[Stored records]

== == ==

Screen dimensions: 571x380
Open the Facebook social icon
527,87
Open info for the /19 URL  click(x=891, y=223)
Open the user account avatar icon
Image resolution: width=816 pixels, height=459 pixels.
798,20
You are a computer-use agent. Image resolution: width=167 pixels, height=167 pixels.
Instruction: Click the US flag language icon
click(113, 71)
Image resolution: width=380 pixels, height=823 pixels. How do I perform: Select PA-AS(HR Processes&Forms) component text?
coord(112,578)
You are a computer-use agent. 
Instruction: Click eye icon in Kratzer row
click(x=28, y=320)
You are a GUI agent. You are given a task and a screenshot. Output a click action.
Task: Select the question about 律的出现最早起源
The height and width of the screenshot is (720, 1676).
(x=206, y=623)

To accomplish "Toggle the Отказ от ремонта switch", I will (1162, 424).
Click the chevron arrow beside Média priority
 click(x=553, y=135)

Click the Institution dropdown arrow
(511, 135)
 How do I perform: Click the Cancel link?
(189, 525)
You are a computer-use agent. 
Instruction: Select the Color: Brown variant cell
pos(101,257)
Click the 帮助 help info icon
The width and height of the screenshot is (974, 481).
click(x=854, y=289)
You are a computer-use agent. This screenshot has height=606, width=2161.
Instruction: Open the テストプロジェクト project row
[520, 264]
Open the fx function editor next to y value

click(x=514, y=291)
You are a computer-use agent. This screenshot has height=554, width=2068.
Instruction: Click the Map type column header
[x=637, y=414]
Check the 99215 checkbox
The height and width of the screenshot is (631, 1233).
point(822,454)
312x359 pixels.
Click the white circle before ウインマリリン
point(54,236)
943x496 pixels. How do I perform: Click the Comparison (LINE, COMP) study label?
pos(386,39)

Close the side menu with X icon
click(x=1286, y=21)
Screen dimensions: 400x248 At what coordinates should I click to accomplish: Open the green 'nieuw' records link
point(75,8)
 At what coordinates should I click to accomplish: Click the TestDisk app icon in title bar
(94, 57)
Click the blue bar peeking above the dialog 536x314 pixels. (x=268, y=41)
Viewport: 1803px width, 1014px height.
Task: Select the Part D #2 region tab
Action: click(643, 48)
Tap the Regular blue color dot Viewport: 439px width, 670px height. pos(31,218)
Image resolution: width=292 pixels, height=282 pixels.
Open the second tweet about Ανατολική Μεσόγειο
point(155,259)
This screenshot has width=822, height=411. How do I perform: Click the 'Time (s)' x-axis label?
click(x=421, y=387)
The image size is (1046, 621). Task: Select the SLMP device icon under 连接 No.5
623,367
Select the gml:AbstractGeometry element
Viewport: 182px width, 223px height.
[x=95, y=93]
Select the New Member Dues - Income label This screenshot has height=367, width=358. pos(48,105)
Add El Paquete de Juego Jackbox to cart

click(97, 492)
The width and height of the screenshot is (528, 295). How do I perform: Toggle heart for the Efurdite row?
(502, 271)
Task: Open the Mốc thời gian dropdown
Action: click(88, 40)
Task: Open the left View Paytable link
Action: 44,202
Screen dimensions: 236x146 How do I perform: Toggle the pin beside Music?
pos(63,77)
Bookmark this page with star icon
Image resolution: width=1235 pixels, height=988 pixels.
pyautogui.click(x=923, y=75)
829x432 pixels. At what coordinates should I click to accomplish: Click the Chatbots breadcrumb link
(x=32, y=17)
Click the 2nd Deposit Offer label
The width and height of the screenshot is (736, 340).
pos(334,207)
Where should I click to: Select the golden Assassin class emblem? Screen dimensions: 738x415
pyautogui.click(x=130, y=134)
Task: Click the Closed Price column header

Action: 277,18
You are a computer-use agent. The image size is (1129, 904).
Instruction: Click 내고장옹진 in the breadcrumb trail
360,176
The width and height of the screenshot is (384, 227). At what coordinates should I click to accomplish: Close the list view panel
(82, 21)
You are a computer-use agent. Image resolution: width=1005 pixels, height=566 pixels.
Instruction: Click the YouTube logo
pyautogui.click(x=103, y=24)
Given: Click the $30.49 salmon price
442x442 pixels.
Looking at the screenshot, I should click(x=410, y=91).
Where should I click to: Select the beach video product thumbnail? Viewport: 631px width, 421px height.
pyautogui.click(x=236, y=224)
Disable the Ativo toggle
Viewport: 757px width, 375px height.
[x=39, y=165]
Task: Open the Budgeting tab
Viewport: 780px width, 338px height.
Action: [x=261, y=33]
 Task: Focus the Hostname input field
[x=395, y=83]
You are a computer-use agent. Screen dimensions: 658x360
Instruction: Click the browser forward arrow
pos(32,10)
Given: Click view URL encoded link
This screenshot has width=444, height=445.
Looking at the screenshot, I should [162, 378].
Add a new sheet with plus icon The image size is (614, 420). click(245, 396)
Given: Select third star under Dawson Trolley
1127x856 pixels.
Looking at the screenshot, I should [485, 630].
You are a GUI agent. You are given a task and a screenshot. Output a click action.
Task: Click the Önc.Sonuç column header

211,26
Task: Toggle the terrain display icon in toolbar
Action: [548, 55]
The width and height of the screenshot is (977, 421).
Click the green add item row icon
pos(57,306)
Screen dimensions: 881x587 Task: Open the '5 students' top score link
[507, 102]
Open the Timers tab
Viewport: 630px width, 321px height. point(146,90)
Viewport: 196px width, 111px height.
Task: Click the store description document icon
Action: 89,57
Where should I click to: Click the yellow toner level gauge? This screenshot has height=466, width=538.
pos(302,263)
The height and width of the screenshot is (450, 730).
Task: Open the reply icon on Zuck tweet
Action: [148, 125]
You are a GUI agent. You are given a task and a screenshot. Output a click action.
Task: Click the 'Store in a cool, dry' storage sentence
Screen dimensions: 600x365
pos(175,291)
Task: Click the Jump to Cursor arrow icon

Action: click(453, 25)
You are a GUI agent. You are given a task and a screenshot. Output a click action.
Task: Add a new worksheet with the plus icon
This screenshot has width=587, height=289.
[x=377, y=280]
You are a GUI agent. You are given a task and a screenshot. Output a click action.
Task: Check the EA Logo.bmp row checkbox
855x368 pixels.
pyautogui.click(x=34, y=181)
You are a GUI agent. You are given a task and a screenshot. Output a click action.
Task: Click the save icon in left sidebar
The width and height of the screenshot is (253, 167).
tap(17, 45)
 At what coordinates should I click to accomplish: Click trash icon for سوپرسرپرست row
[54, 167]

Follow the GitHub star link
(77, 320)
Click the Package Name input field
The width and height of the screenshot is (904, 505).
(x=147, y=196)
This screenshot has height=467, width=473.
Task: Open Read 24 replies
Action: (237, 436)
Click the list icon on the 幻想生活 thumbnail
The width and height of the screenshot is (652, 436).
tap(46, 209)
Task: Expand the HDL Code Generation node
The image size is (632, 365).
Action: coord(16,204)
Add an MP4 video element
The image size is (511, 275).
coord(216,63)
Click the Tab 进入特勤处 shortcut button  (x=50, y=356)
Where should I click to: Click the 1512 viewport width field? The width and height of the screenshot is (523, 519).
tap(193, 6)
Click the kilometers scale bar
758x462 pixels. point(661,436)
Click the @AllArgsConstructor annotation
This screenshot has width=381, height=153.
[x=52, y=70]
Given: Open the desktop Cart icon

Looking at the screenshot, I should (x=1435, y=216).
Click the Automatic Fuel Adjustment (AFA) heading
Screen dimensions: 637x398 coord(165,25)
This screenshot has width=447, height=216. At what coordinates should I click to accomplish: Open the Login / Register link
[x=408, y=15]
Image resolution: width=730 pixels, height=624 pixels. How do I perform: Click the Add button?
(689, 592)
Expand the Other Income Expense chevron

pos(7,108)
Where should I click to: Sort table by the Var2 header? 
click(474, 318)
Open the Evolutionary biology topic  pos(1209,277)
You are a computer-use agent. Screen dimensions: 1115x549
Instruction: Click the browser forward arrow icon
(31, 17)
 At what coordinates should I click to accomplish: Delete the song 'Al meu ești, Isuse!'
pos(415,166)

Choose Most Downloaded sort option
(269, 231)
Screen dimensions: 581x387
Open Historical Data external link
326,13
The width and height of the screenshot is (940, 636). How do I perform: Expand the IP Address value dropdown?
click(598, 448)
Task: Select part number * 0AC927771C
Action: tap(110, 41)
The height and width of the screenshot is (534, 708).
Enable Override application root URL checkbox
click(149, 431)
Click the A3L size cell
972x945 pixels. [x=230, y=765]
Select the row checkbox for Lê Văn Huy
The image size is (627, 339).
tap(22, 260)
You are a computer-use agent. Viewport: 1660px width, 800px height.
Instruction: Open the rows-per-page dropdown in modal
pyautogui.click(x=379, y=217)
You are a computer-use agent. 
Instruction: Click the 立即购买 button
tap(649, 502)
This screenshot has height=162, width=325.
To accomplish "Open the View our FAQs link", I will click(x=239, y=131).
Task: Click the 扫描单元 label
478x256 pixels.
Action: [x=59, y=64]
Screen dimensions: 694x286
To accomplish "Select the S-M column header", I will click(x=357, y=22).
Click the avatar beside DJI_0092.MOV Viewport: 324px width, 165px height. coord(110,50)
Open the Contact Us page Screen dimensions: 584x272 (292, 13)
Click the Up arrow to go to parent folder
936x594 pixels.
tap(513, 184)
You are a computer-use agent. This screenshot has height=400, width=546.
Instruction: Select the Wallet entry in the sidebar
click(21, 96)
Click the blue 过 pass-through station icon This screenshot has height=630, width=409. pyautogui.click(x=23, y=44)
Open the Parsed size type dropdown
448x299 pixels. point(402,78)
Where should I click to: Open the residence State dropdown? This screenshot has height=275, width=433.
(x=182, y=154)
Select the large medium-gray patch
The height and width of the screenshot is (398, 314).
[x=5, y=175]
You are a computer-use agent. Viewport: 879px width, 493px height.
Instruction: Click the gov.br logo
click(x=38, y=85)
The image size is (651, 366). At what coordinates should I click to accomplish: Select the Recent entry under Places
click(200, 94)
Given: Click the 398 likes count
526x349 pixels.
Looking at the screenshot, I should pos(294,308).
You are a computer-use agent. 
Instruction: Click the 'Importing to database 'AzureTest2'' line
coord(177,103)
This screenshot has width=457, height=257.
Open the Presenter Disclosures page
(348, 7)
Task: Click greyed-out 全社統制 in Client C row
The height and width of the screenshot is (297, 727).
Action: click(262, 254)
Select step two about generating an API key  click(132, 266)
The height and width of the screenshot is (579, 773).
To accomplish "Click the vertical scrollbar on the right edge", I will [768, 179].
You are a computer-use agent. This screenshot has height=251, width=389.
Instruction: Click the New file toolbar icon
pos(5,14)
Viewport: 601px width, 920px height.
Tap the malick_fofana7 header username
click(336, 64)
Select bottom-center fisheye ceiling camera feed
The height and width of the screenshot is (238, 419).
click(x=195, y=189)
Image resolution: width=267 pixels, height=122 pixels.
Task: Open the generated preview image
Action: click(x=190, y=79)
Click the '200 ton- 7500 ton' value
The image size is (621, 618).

== == ==

Your answer should be the exact lines above from the one with "478x256 pixels." through the one with "This screenshot has width=457, height=257.", both included, and nothing besides.

TASK RESPONSE =
478x256 pixels.
Action: [x=59, y=64]
Screen dimensions: 694x286
To accomplish "Select the S-M column header", I will click(x=357, y=22).
Click the avatar beside DJI_0092.MOV Viewport: 324px width, 165px height. coord(110,50)
Open the Contact Us page Screen dimensions: 584x272 (292, 13)
Click the Up arrow to go to parent folder
936x594 pixels.
tap(513, 184)
You are a computer-use agent. This screenshot has height=400, width=546.
Instruction: Select the Wallet entry in the sidebar
click(21, 96)
Click the blue 过 pass-through station icon This screenshot has height=630, width=409. pyautogui.click(x=23, y=44)
Open the Parsed size type dropdown
448x299 pixels. point(402,78)
Where should I click to: Open the residence State dropdown? This screenshot has height=275, width=433.
(x=182, y=154)
Select the large medium-gray patch
The height and width of the screenshot is (398, 314).
[x=5, y=175]
You are a computer-use agent. Viewport: 879px width, 493px height.
Instruction: Click the gov.br logo
click(x=38, y=85)
The image size is (651, 366). At what coordinates should I click to accomplish: Select the Recent entry under Places
click(200, 94)
Given: Click the 398 likes count
526x349 pixels.
Looking at the screenshot, I should pos(294,308).
You are a computer-use agent. 
Instruction: Click the 'Importing to database 'AzureTest2'' line
coord(177,103)
This screenshot has width=457, height=257.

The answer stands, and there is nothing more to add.